- [TASK BRIEF] Reproduce exactly the run of lines that begins with the one containing "Screen dimensions: 799x432" and ends with the last line of the records, omitting pictures.

- [THE RECORDS]
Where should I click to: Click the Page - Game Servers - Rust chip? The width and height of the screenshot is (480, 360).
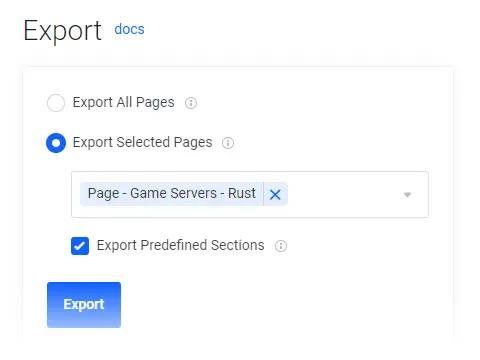172,194
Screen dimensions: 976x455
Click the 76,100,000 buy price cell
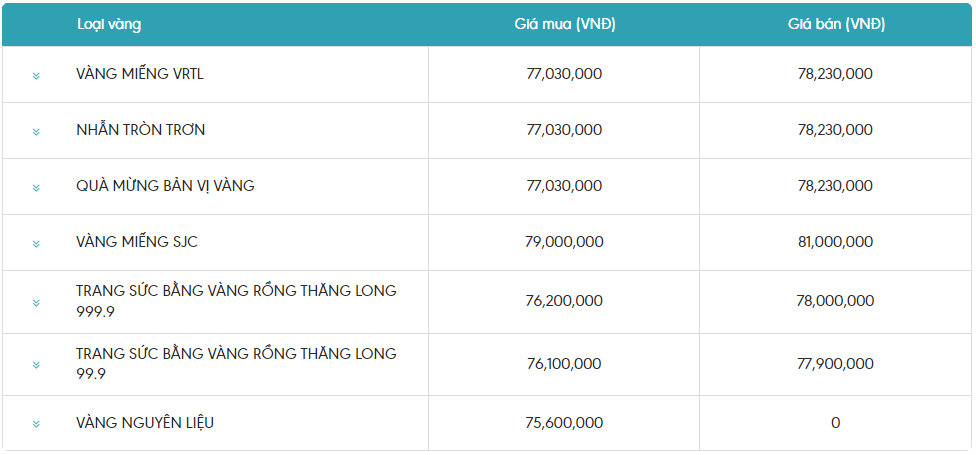[564, 364]
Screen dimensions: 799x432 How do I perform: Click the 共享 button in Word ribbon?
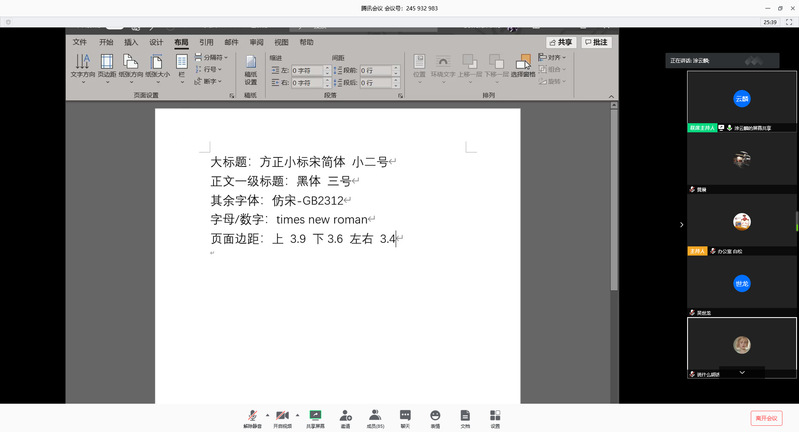(x=561, y=43)
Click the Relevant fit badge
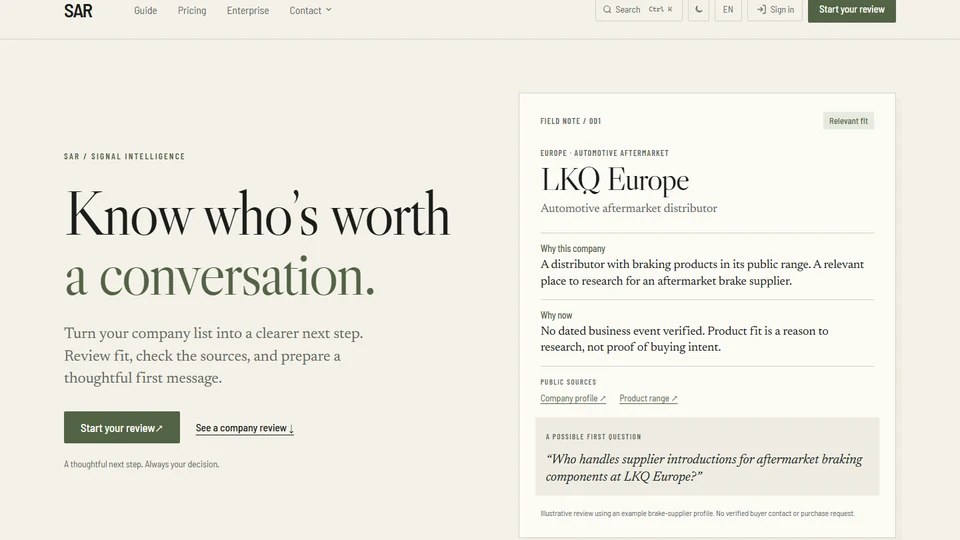Image resolution: width=960 pixels, height=540 pixels. (848, 121)
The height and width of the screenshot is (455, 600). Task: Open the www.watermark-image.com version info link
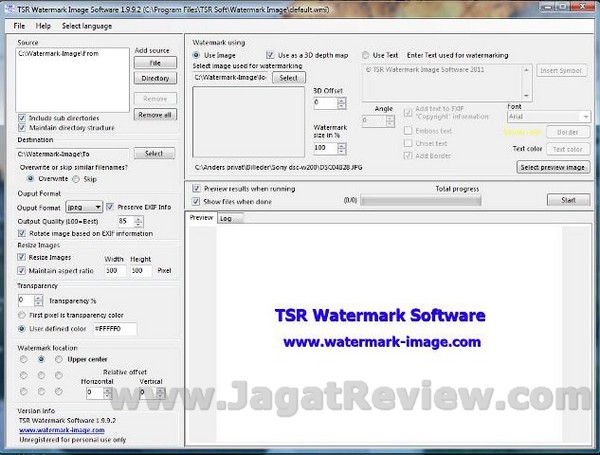59,429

- [RESPONSE BELOW]
Screen dimensions: 799x432 How do I perform: Click the 共享 button in Word ribbon?
(x=561, y=43)
Click the Relevant fit badge
Image resolution: width=960 pixels, height=540 pixels. (848, 121)
The height and width of the screenshot is (455, 600). Task: Open the www.watermark-image.com version info link
59,429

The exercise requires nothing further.